(Stored dataset items)
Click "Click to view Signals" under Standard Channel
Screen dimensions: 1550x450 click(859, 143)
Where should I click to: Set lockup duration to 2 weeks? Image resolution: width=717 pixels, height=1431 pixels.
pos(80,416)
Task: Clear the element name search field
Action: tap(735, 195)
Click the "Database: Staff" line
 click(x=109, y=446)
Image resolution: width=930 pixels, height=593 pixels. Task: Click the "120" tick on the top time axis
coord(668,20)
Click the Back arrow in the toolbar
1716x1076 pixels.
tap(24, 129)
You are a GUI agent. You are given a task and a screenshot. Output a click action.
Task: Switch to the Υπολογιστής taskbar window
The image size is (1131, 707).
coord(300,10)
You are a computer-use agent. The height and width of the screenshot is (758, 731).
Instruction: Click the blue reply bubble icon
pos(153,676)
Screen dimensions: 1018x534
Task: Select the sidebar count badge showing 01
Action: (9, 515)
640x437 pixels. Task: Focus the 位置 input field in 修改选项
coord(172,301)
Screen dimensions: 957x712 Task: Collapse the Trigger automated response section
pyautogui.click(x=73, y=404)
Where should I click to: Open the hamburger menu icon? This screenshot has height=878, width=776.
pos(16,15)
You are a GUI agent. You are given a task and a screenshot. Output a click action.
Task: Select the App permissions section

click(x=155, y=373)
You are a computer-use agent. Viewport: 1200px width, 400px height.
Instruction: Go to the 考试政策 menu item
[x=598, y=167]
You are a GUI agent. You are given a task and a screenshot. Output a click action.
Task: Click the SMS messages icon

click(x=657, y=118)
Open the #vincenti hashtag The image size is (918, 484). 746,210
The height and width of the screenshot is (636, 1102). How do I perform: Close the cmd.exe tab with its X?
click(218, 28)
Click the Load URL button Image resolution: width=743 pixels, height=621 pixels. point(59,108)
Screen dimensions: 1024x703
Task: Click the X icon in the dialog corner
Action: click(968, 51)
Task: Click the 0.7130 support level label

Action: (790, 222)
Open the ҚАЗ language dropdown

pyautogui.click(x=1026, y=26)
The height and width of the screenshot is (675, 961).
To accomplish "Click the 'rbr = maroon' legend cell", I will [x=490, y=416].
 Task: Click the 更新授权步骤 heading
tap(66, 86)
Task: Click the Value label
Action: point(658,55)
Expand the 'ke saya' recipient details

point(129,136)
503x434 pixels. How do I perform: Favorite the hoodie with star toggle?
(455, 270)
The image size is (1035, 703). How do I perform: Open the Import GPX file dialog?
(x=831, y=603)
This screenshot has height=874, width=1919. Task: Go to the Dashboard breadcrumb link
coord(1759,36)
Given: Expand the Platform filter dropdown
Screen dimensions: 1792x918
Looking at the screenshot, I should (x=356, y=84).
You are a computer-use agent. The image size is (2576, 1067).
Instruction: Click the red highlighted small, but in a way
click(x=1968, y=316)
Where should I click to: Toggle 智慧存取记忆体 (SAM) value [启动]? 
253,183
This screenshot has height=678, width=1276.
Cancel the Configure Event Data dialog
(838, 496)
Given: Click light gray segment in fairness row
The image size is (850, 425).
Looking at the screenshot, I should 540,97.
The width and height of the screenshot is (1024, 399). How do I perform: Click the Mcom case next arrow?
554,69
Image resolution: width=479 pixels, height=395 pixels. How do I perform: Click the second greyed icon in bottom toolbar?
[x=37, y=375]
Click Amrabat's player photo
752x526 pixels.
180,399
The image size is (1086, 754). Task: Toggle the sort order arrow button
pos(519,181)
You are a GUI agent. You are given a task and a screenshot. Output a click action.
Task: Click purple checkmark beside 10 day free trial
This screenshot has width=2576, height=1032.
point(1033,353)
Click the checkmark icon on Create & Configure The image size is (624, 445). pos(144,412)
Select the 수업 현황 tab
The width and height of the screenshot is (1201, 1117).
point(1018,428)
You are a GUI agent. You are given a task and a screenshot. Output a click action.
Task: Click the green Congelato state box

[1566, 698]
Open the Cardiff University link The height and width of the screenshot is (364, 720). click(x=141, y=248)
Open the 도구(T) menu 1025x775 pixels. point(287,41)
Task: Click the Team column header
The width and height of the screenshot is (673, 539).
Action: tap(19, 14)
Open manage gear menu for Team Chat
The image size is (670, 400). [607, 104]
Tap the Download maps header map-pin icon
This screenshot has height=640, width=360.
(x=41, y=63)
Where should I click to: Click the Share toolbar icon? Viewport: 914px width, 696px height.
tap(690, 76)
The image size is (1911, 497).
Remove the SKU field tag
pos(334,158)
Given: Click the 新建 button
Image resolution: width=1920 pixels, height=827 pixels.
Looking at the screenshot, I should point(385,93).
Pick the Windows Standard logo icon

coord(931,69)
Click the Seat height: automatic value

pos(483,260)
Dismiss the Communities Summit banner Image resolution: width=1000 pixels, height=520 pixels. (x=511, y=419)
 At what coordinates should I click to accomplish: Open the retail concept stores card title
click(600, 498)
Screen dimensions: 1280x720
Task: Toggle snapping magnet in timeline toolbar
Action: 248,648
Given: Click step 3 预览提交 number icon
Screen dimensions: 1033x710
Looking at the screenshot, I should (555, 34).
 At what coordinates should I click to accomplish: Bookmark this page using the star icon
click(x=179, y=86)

> [EXERCISE BRIEF] Nothing but a number belongs in the answer: the tally of lines in the data holding "checkmark".

> [SOLVED PROBLEM] 2